> _What the task asks_: Reproduce the lines starting at the one that contains "Image resolution: width=640" and ending at the one that contains "Action: [338, 195]", and leave the pictures out of your answer.

> _Supplied entries_:
— begin —

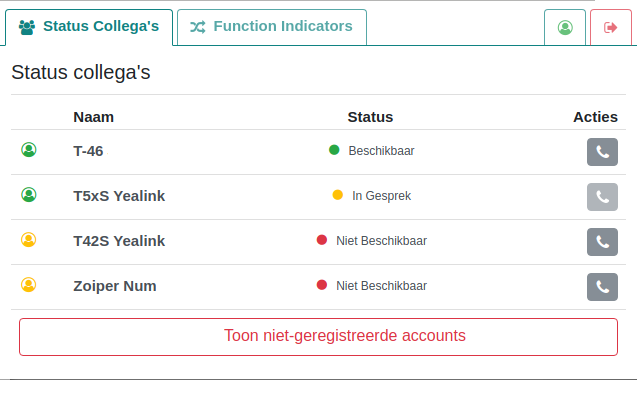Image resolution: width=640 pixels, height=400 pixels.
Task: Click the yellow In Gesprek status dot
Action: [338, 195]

— end —
— begin —

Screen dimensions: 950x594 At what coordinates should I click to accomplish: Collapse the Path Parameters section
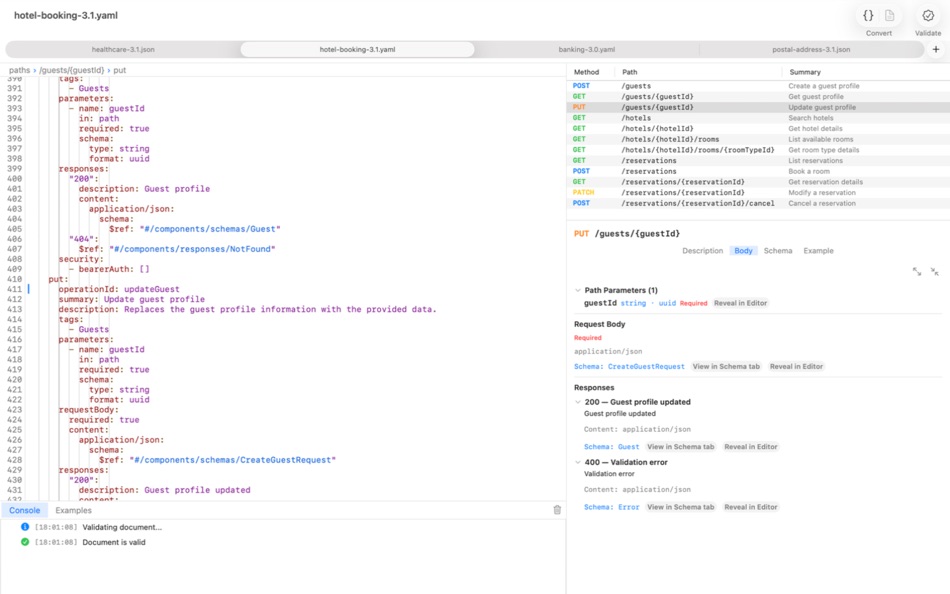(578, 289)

— end —

> _Solution to the problem_:
Image resolution: width=640 pixels, height=400 pixels.
Task: Click the yellow In Gesprek status dot
Action: [338, 195]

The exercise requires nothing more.